EXCERPT:
Marc Fournier says two people came to his dealership, Auto Karetta, five minutes before closing to ask for a test drive for a 2016 Mercedes CLA 45 AMG. The employee said it was too late to take it for a spin but agreed to show the couple, a man and a woman, the car.

He said once the car warmed up a bit and the ice was cleared from the windshield, the man who wanted to see the car "just took off" with it.

The dramatic scene was captured on surveillance video, showing the suspect driving off in the lot with the hood fully lifted and then striking the employee. When the car then stopped on Curé-Labelle Boulevard, and the suspect got out to close the hood, the employee ran toward it to try to open the car and was pushed down. 

"So my salesman ran after the vehicle, tried to open the door [but] he got pushed over again in the middle of the street, gets a little bit hurt. Everything happened pretty fast," Fournier told CTV News.

Laval police confirmed Tuesday that they have opened an investigation into the theft and that investigators are looking for a man and a woman who are believed to be in their 30s. No arrests have been made.

Fournier says his employee has a few bruises and was in shock, but is otherwise doing OK after the incident on Monday. More than a dozen friends went looking for the car last evening in Lachine and the West Island with no luck. 

'Someone could have been killed'

According to Fournier, a Mercedes dealership based in the West Island informed him that someone allegedly stole a licence plate from one of their cars early Tuesday morning and bolted it to a car that matched the description of the stolen car.

He said law enforcement officials need to do a better job at preventing and investigating car theft in the Montreal area.

"Stolen vehicles are getting worse and worse," he said.

"The scary situation is that someone could have been killed or severely injured in what happened last night, and honestly, a vehicle, it's metal, it's money, but a life, you can't take it back. My employee was in a real shock last night. We were all in a real shock last night and it has to stop. Something has to happen."

AVAILABLE DATA:
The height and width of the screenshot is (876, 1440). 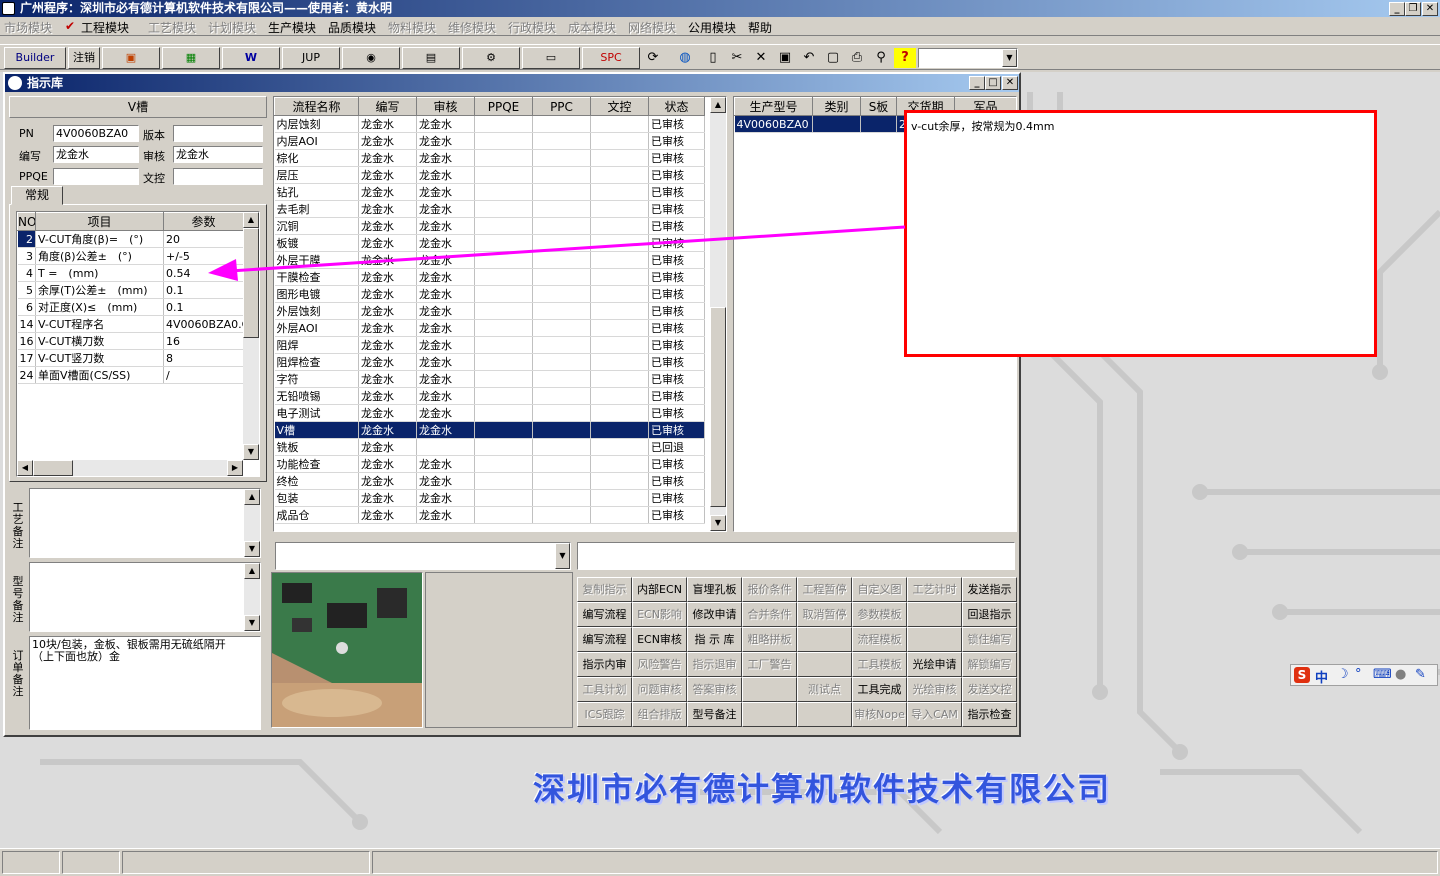 What do you see at coordinates (490, 413) in the screenshot?
I see `process-row: 电子测试 龙金水 龙金水 已审核` at bounding box center [490, 413].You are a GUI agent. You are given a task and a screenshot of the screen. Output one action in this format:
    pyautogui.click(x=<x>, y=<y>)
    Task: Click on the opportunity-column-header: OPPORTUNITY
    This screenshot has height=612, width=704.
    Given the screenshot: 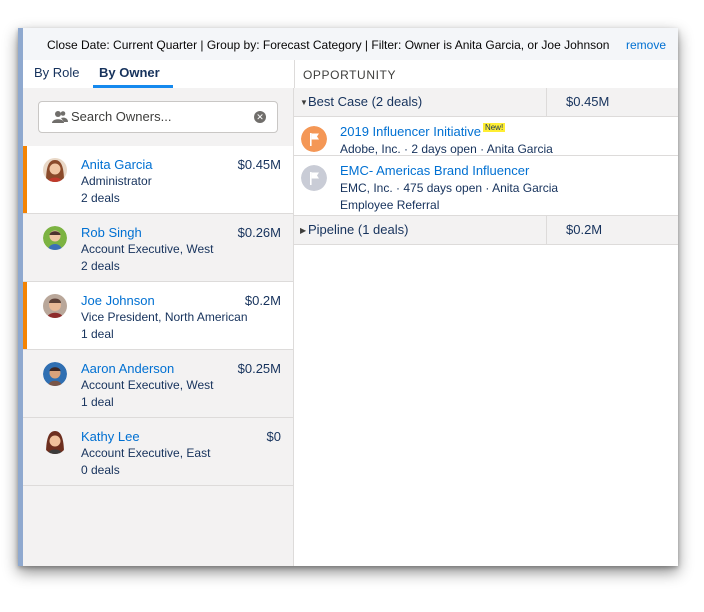 What is the action you would take?
    pyautogui.click(x=486, y=74)
    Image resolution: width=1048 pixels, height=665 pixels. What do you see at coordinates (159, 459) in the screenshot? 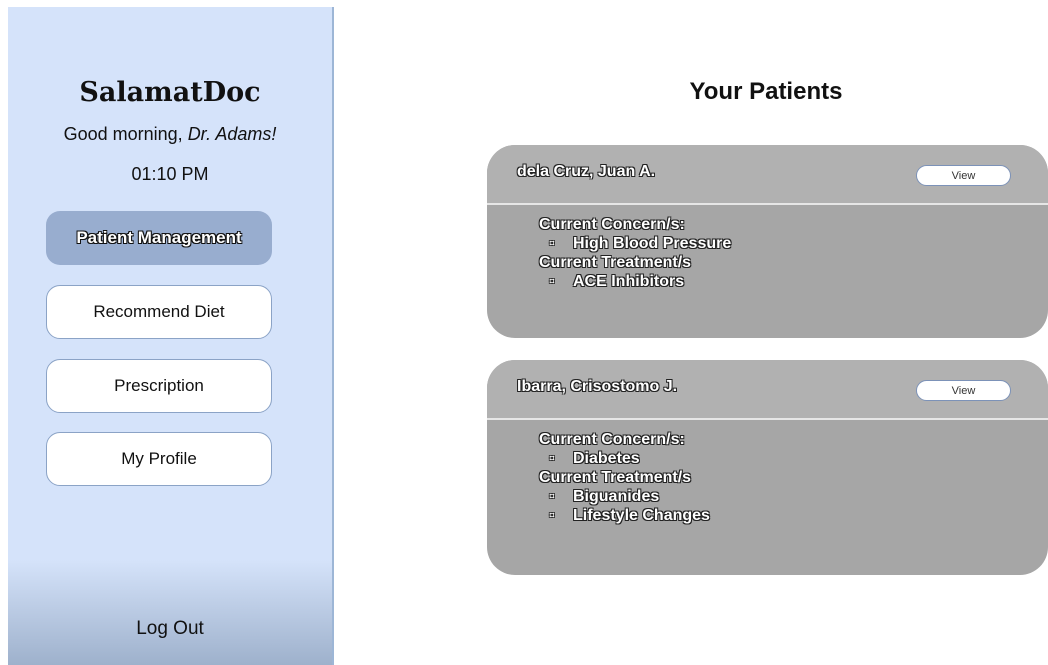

TO DO:
Write the next part of the article about the test-drive car theft at the Laval dealership, picking up after its last paragraph. These records were drawn from a different source.

EXERCISE RESPONSE:
Stolen vehicles at Montreal's Old Port

New numbers by insurance companies show car thefts in Quebec rose by 58 per cent last year.

Victims of car theft say the system needs to be fixed because car thieves are becoming too bold.

Fournier said one of his clients had one of his Dodge trucks stolen in Blainville and was able to track it down with a tracker to a shipping container in the Old Port of Montreal, only to be told that it couldn't be opened to retrieve the vehicle.

Fournier said that was unacceptable.

"Open every container. Slow it down and open every container," he said, because thieves are stealing more luxurious vehicles worth several tens of thousands of dollars.

Conservative leader Pierre Poilievre blames the rise in car thefts on the Trudeau government and what he calls mismanagement of federal ports. He said a Conservative government would increase jail time for car thieves, tighten security at federal ports, and buy more scanners for cargo containers, "to allow for rapid scanning of containers at our 4 major ports Vancouver, Montreal, Prince Rupert. We will purchase 24 of these scanners. Each of them is capable of doing 150 per hour."

The federal government says improvements are coming soon. This Thursday in Ottawa, police and politicians will take part in a summit on car theft.